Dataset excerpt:
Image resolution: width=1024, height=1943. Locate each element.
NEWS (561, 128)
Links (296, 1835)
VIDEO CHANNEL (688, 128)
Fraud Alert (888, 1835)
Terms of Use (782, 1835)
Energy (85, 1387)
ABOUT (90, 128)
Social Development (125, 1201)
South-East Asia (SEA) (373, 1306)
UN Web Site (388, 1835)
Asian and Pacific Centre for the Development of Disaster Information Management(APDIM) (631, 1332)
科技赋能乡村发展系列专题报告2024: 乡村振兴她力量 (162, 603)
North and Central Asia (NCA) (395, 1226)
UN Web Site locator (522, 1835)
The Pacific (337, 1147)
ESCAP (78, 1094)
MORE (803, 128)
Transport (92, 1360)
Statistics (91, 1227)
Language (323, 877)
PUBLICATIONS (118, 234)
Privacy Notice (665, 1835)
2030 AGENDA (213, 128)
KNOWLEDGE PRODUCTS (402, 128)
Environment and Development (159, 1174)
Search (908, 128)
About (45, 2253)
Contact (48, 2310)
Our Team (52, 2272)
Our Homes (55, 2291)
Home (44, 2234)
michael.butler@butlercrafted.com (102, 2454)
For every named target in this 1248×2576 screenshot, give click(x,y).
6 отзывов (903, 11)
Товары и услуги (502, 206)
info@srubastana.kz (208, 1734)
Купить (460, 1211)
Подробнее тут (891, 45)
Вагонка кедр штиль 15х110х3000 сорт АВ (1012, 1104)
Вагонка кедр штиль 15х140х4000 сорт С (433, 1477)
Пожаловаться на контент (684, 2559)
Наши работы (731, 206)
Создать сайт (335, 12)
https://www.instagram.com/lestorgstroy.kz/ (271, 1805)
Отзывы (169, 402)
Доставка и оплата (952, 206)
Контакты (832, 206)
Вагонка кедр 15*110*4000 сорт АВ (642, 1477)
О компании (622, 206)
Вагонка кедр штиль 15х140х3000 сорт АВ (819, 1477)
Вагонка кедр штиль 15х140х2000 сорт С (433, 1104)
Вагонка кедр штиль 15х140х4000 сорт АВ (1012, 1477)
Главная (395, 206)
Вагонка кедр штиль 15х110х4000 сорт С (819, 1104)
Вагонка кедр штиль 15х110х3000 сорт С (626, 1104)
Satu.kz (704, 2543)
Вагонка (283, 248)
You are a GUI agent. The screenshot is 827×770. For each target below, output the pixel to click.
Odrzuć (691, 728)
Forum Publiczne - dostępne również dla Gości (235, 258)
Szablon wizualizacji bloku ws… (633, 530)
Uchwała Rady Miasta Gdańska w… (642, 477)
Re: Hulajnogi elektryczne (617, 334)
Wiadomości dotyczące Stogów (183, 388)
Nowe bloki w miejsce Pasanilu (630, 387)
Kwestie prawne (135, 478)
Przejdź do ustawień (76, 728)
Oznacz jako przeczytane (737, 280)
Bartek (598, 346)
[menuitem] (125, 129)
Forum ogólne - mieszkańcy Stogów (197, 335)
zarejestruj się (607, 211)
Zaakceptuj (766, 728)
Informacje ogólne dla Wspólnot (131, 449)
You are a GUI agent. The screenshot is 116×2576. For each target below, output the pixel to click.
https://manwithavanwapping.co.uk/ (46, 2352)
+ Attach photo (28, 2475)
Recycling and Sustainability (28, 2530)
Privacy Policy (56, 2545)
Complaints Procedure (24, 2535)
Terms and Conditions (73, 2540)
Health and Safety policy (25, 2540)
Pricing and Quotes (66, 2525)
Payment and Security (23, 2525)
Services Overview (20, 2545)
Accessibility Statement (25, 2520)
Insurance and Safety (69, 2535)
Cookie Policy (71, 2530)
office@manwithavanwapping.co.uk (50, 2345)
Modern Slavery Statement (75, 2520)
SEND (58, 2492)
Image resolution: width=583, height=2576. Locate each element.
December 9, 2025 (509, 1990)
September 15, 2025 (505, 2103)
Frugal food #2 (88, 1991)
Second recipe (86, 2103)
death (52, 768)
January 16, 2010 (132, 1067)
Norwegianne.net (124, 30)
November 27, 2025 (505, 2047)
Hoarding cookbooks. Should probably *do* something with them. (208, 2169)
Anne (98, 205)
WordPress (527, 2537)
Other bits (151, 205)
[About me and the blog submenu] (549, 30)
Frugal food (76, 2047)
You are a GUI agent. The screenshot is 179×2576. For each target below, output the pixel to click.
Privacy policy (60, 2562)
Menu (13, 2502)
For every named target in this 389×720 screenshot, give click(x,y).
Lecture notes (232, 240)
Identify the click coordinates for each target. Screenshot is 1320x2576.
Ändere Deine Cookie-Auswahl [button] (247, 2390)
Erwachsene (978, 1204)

• [Task requirements]: Render each line of the listing above as a numbered list, omitting any blank lines.

• [Reply to the exercise]:
1. Image resolution: width=1024, height=1943. Locate each element.
2. NEWS (561, 128)
3. Links (296, 1835)
4. VIDEO CHANNEL (688, 128)
5. Fraud Alert (888, 1835)
6. Terms of Use (782, 1835)
7. Energy (85, 1387)
8. ABOUT (90, 128)
9. Social Development (125, 1201)
10. South-East Asia (SEA) (373, 1306)
11. UN Web Site (388, 1835)
12. Asian and Pacific Centre for the Development of Disaster Information Management(APDIM) (631, 1332)
13. 科技赋能乡村发展系列专题报告2024: 乡村振兴她力量 (162, 603)
14. North and Central Asia (NCA) (395, 1226)
15. UN Web Site locator (522, 1835)
16. The Pacific (337, 1147)
17. ESCAP (78, 1094)
18. MORE (803, 128)
19. Transport (92, 1360)
20. Statistics (91, 1227)
21. Language (323, 877)
22. PUBLICATIONS (118, 234)
23. Privacy Notice (665, 1835)
24. 2030 AGENDA (213, 128)
25. KNOWLEDGE PRODUCTS (402, 128)
26. Environment and Development (159, 1174)
27. Search (908, 128)
28. About (45, 2253)
29. Contact (48, 2310)
30. Our Team (52, 2272)
31. Our Homes (55, 2291)
32. Home (44, 2234)
33. michael.butler@butlercrafted.com (102, 2454)
34. For every named target in this 1248×2576 screenshot, give click(x,y).
35. 6 отзывов (903, 11)
36. Товары и услуги (502, 206)
37. info@srubastana.kz (208, 1734)
38. Купить (460, 1211)
39. Подробнее тут (891, 45)
40. Вагонка кедр штиль 15х110х3000 сорт АВ (1012, 1104)
41. Вагонка кедр штиль 15х140х4000 сорт С (433, 1477)
42. Пожаловаться на контент (684, 2559)
43. Наши работы (731, 206)
44. Создать сайт (335, 12)
45. https://www.instagram.com/lestorgstroy.kz/ (271, 1805)
46. Отзывы (169, 402)
47. Доставка и оплата (952, 206)
48. Контакты (832, 206)
49. Вагонка кедр 15*110*4000 сорт АВ (642, 1477)
50. О компании (622, 206)
51. Вагонка кедр штиль 15х140х3000 сорт АВ (819, 1477)
52. Вагонка кедр штиль 15х140х2000 сорт С (433, 1104)
53. Вагонка кедр штиль 15х140х4000 сорт АВ (1012, 1477)
54. Главная (395, 206)
55. Вагонка кедр штиль 15х110х4000 сорт С (819, 1104)
56. Вагонка кедр штиль 15х110х3000 сорт С (626, 1104)
57. Satu.kz (704, 2543)
58. Вагонка (283, 248)
59. You are a GUI agent. The screenshot is 827×770. For each target below, output the pixel to click.
60. Odrzuć (691, 728)
61. Forum Publiczne - dostępne również dla Gości (235, 258)
62. Szablon wizualizacji bloku ws… (633, 530)
63. Uchwała Rady Miasta Gdańska w… (642, 477)
64. Re: Hulajnogi elektryczne (617, 334)
65. Wiadomości dotyczące Stogów (183, 388)
66. Nowe bloki w miejsce Pasanilu (630, 387)
67. Kwestie prawne (135, 478)
68. Przejdź do ustawień (76, 728)
69. Oznacz jako przeczytane (737, 280)
70. Bartek (598, 346)
71. [menuitem] (125, 129)
72. Forum ogólne - mieszkańcy Stogów (197, 335)
73. zarejestruj się (607, 211)
74. Zaakceptuj (766, 728)
75. Informacje ogólne dla Wspólnot (131, 449)
76. You are a GUI agent. The screenshot is 116×2576. For each target below, output the pixel to click.
77. https://manwithavanwapping.co.uk/ (46, 2352)
78. + Attach photo (28, 2475)
79. Recycling and Sustainability (28, 2530)
80. Privacy Policy (56, 2545)
81. Complaints Procedure (24, 2535)
82. Terms and Conditions (73, 2540)
83. Health and Safety policy (25, 2540)
84. Pricing and Quotes (66, 2525)
85. Payment and Security (23, 2525)
86. Services Overview (20, 2545)
87. Accessibility Statement (25, 2520)
88. Insurance and Safety (69, 2535)
89. Cookie Policy (71, 2530)
90. office@manwithavanwapping.co.uk (50, 2345)
91. Modern Slavery Statement (75, 2520)
92. SEND (58, 2492)
93. Image resolution: width=583, height=2576. Locate each element.
94. December 9, 2025 (509, 1990)
95. September 15, 2025 (505, 2103)
96. Frugal food #2 (88, 1991)
97. Second recipe (86, 2103)
98. death (52, 768)
99. January 16, 2010 (132, 1067)
100. Norwegianne.net (124, 30)
101. November 27, 2025 (505, 2047)
102. Hoarding cookbooks. Should probably *do* something with them. (208, 2169)
103. Anne (98, 205)
104. WordPress (527, 2537)
105. Other bits (151, 205)
106. [About me and the blog submenu] (549, 30)
107. Frugal food (76, 2047)
108. You are a GUI agent. The screenshot is 179×2576. For each target below, output the pixel to click.
109. Privacy policy (60, 2562)
110. Menu (13, 2502)
111. For every named target in this 389×720 screenshot, give click(x,y).
112. Lecture notes (232, 240)
113. Identify the click coordinates for each target. Screenshot is 1320x2576.
114. Ändere Deine Cookie-Auswahl [button] (247, 2390)
115. Erwachsene (978, 1204)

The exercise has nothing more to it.